There are hints of it later, but there's just enough humor mixed in with the analysis and seriousness at the beginning to keep this from being too depressing. I was so into what he was saying by the midway point, that I didn't realize how serious it was getting and by then?   I just wanted to read more.   


This has a little bit of a deeper analysis of trump, but it's honestly mixed in with a lot of common sense things that I hadn't thought of in that way.   They were so obvious I didn't think about them, and somehow it clicked when I read them.   I also went 'someone needed to say this.'   I'm sure others have, but I read it here first. 

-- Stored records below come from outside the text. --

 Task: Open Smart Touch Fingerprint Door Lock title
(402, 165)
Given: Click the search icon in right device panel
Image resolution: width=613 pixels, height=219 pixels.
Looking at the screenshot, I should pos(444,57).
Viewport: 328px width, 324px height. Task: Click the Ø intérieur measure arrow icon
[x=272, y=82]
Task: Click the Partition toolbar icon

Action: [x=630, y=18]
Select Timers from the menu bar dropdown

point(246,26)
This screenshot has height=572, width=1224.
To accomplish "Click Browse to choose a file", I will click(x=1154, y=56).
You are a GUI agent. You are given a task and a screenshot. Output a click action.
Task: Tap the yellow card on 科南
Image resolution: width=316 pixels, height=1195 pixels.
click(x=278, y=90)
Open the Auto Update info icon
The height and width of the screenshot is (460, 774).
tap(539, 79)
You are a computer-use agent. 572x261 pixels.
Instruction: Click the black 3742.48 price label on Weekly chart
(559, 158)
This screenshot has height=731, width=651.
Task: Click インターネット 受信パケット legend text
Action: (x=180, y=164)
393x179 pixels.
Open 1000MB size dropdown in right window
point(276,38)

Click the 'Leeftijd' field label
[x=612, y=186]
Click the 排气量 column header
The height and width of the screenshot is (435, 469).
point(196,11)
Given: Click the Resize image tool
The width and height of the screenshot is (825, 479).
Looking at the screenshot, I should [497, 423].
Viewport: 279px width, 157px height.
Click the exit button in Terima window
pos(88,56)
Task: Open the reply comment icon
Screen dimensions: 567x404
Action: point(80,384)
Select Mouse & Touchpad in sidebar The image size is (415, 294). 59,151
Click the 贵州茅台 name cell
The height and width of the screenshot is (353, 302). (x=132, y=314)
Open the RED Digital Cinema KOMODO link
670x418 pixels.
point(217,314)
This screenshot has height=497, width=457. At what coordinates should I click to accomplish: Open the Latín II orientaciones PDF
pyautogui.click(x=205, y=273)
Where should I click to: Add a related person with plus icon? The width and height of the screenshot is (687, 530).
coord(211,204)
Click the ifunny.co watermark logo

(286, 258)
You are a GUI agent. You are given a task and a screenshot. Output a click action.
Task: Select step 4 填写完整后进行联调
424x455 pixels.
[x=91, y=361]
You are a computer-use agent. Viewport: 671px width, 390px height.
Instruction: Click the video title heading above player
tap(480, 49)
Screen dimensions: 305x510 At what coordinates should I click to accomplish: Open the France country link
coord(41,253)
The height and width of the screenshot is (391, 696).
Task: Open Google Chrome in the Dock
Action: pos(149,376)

I keep saying this book is 'still timely.'   Allow me to explain: this was written while Trump was campaigning, and far before he got elected.   It was trying to explain what life would be like under the rule of Trump.   Not saying 'you have to vote this way' but just a more gentle 'this is what's happening, this is what he's like, do you really want this?  Please think about it at least.'   I couldn't read it pre-election because I was too nervous, so I picked it up after.   One of the things I'm doing is refusing to bow to Trump's will; he wants me to believe he's all so fantastic, the best, always winning, and I refuse to be browbeaten into believing this narrative.   Part of this is reading things that are truthful, or honest, or better yet both.   Like this.   Understanding Trump is important even after he's been elected, and while I don't have the perfect, or even near perfect, understanding of Trump, I certainly feel like I have a better understanding of Trump. 


Furthermore, this was well researched, using multiple resources to back up the author's points.  On Bullshit was referenced so often that I purchased it, and plan on reading it soon.  I feel more knowledgeable, and not just about Trump.   


Well worth reading, but not if you can't stomach this much Trump, no matter how much humor there is in the book.   I understand why some people won't, or can't, read this book and I respect that.  I found it morbidly fascinating and got to laugh at Trump being called an asshole/ass-clown hybrid - multiple times.